In light of the limited and straightforward nature of the claims that may be raised in a motion to correct, the potential merits of such a motion frequently will be apparent to the court and appointed counsel from a simple review of the sentencing record. Cf. State v. Cator, 256 Conn. 785, 804–805, 781 A.2d 285 (2001) (trial court properly determined that its original sentence for murder and felony murder violated defendant‘s right against double jeopardy and properly merged convictions); State v. Martin M., 143 Conn. App. 140, 147-48, 70 A.3d 135 (when record did not support defendant‘s claim that sentencing court improperly had relied on vacated kidnapping conviction, defendant could not establish that court relied on incorrect information in sentencing defendant), cert. denied, 309 Conn. 919, 70 A.3d 41 (2013); State v. Mungroo, 104 Conn. App. 668, 684, 935 A.2d 229 (2007) (“[p]lainly, the sentence of five years imposed by the [trial] court exceeds the statutory limit for the crime and must be corrected“), cert. denied, 285 Conn. 908, 942 A.2d 415 (2008); Gombert v. Warden, Superior Court, judicial district of Tolland, Docket No. CV-10-4003855-S (August 22, 2013) (review of plea canvass demonstrated that petitioner‘s claims concerning plea agreement were not part of that agreement). Accordingly, we can perceive no reason why appointed counsel, having carefully reviewed the record for possible sentencing errors in light of governing legal principles and determined that none exist, must then be required to file an Anders brief identifying anything in the record that might arguably support a countervailing view, or why the trial court should then be required to undertake a full and independent review of the record to determine whether it agrees with defense counsel‘s assessment of the defendant‘s claimed sentencing error.9
In reaching our conclusion, we are also mindful that “[t]he value of any prophylactic rule . . . must be assessed not only on the basis of what is gained, but also on the basis of what is lost.” (Internal quotation marks omitted.) Montejo v. Louisiana, 556 U.S. 778, 793, 129 S. Ct. 2079, 173 L. Ed. 2d 955 (2009). Suffice it to say that we do not believe that the potential benefits of requiring the Anders procedure in the present context outweigh the costs, most notable among them being delays that inevitably would occur in the adjudication of a motion intended “to provide prompt, direct access to an uncomplicated legal process for correcting the occasional erroneous or illegal sentence.” Gaddie v. State, 566 N.E.2d 535, 537 (Ind. 1991); see, e.g., United States ex rel. Green v. Washington, 917 F. Supp. 1238, 1276 (N.D. Ill. 1996) (noting that “a properly prepared Anders [brief] is often more time-consuming than a merits brief” and “imposes special burdens not only on defense counsel, but also on the appellate tribunal itself, to scour the record to make certain that no [nonfrivolous] issues lurk there“). Such delays, moreover, would undoubtedly have an adverse effect on other criminal defendants by diverting already limited judicial resources away from their cases. This concern is no small matter in view of the fact that there is no limit to the number of motions to correct that may be filed by a particular defendant, as demonstrated by the defendant in the present case, who has now filed three such motions.10
Finally, we must address the state‘s contention that any deficiency in the procedure employed by the trial court in denying the defendant‘s request for counsel constituted harmless error because the court ultimately addressed the merits of the defendant‘s motion to correct. We note that this court has never considered whether the denial of counsel for the purpose of determining whether a sound basis exists to file a motion to correct may be a structural error, which is not subject to harmless error analysis. See, e.g., State v. Gerardi, 237 Conn. 348, 362, 677 A.2d 937 (1996) (“[e]rrors that are not subject to harmless error analysis go to the fundamental fairness of the [proceeding]“). We need not decide that question now, however, because our review of the record persuades us that the denial was harmful to the defendant.

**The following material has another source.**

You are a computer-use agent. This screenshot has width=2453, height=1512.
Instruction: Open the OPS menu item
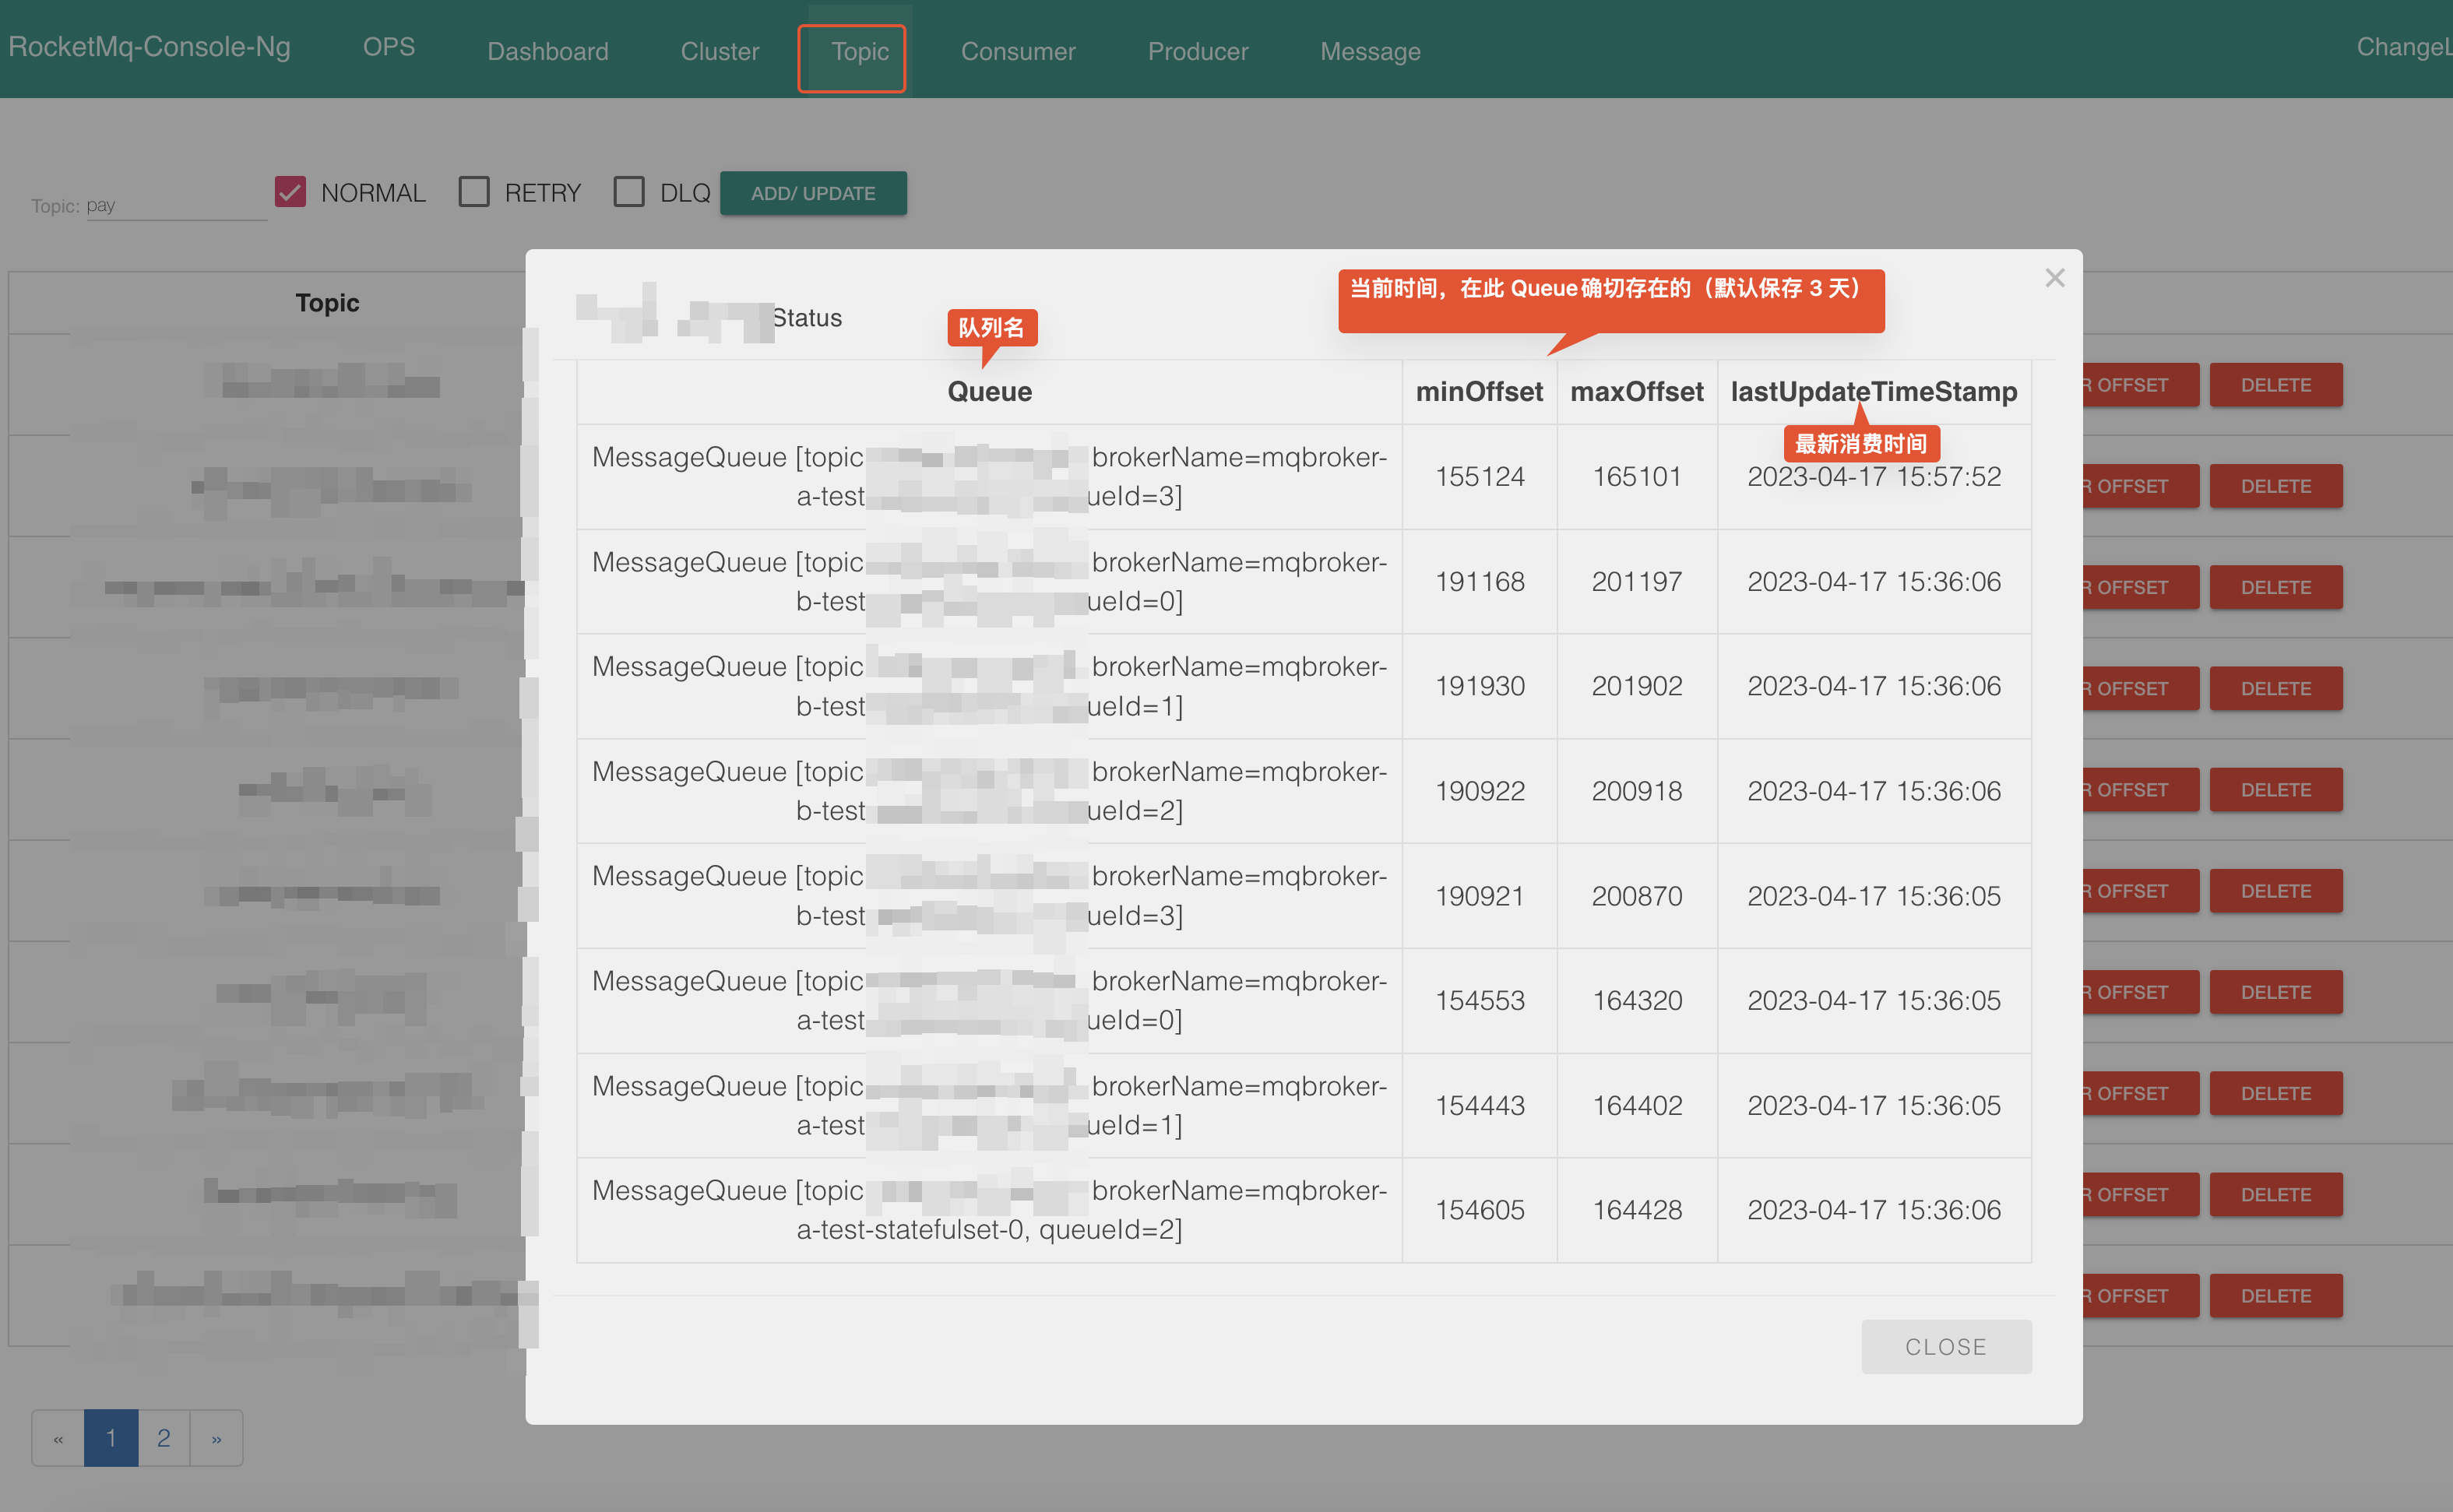tap(388, 47)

As we previously indicated, the trial court did not appoint Lorenzen as the defendant‘s counsel so that he could conduct the sound basis review required by Casiano. Instead, as the Appellate Court explained, “Lorenzen was advised of the defendant‘s motion by the [court clerk] prior to the case being called, and he reviewed the motion and certain other, unspecified files in his office, never describing in detail to the court the substance of any discussions with the defendant about the claims he wished to make in his motion. . . . [A]t [no] time after making his determination that the defendant‘s claim lacked sufficient merit to justify [his] appointment [as counsel, however, did Lorenzen] explain his findings to the defendant, as any attorney, appointed or privately retained, must do, at a bare minimum, out of courtesy, professional loyalty, and respect for his own client.”13 State v. Francis, supra, 148 Conn. App. 588-89. In light of the foregoing, we agree with the Appellate Court that “Lorenzen was not appointed to act as the defendant‘s personal counsel for the purpose of determining if the defendant‘s motion to correct was frivolous, but only to serve as a neutral agent of the court.” Id., 589. Accordingly, we cannot accept the state‘s argument that the error was harmless merely in view of the fact that the defendant‘s motion was subsequently denied because that argument requires us to decide the harmlessness question on the basis of a motion that was prepared without the assistance of counsel. Because the defendant may have been entitled to the assistance of counsel in preparing the motion, and because such assistance might have aided the defendant in identifying a meritorious claim, we cannot say with any degree of confidence that the denial of counsel was harmless.
The judgment of the Appellate Court is reversed and the case is remanded to that court with direction to remand the case to the trial court with direction to appoint counsel to represent the defendant, in connection with his motion to correct an illegal sentence, in accordance with the procedures set forth in this opinion.
In this opinion the other justices concurred.
* This case originally was scheduled to be argued before a panel of this court consisting of Chief Justice Rogers and Justices Palmer, Zarella, Eveleigh, McDonald, Robinson and Vertefeuille. Although Justice Palmer was not present at oral argument, he has read the briefs and appendices, and listened to a recording of oral argument prior to participating in this decision.